**Dataset content:**
====

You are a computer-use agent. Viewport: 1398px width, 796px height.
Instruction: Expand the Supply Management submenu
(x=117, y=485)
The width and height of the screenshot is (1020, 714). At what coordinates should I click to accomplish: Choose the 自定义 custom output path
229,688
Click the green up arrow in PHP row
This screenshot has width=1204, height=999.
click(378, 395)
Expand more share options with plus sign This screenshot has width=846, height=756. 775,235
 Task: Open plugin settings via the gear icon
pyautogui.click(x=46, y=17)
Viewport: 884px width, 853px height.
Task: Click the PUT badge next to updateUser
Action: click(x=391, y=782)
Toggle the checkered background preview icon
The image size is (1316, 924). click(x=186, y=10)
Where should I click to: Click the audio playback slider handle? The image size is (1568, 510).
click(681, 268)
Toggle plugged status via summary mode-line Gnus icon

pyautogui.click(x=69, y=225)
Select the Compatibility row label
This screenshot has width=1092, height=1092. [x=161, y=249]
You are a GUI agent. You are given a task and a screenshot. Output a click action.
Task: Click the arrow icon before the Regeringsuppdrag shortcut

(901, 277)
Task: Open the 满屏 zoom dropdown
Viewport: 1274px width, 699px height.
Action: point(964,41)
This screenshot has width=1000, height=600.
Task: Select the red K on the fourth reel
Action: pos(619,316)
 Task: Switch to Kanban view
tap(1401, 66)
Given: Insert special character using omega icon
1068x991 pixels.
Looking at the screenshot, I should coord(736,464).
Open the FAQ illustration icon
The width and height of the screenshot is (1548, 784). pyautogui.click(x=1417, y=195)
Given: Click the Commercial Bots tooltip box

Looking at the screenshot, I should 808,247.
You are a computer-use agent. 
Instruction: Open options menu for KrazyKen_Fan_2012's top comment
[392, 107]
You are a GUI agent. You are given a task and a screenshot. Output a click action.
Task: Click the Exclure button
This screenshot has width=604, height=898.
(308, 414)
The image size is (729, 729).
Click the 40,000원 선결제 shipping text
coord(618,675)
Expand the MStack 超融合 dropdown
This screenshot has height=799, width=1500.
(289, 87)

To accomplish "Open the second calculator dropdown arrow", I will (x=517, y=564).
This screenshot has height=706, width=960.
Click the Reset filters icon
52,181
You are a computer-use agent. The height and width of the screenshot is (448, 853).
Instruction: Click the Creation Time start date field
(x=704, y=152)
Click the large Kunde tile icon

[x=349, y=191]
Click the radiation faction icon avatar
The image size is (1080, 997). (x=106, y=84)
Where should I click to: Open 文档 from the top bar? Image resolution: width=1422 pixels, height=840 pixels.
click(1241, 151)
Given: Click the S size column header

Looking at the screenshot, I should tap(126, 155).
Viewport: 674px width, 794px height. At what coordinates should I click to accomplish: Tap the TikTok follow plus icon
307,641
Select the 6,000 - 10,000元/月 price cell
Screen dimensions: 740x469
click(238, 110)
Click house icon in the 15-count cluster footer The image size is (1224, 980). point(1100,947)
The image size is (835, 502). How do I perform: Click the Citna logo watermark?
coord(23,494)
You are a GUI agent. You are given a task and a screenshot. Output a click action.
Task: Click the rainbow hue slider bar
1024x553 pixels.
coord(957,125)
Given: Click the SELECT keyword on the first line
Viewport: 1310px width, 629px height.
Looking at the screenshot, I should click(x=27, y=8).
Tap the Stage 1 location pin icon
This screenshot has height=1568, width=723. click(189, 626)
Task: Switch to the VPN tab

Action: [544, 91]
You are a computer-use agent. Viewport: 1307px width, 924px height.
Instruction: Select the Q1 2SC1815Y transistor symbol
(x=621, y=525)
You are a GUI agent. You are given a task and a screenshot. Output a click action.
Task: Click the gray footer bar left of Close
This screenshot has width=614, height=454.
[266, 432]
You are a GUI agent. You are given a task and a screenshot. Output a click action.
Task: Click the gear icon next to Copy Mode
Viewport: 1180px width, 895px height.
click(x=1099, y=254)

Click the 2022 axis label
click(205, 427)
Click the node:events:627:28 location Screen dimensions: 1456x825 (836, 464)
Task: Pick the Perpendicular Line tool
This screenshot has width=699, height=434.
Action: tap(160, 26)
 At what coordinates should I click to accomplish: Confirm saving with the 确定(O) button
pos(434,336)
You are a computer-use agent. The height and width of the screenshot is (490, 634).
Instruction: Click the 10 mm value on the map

====

**Directions:** Retype, exactly and only, the lines running from the one with "Task: Pick the Perpendicular Line tool" through the final line of the listing above.

**Solution for this exercise:**
Task: Pick the Perpendicular Line tool
This screenshot has width=699, height=434.
Action: tap(160, 26)
 At what coordinates should I click to accomplish: Confirm saving with the 确定(O) button
pos(434,336)
You are a computer-use agent. The height and width of the screenshot is (490, 634).
Instruction: Click the 10 mm value on the map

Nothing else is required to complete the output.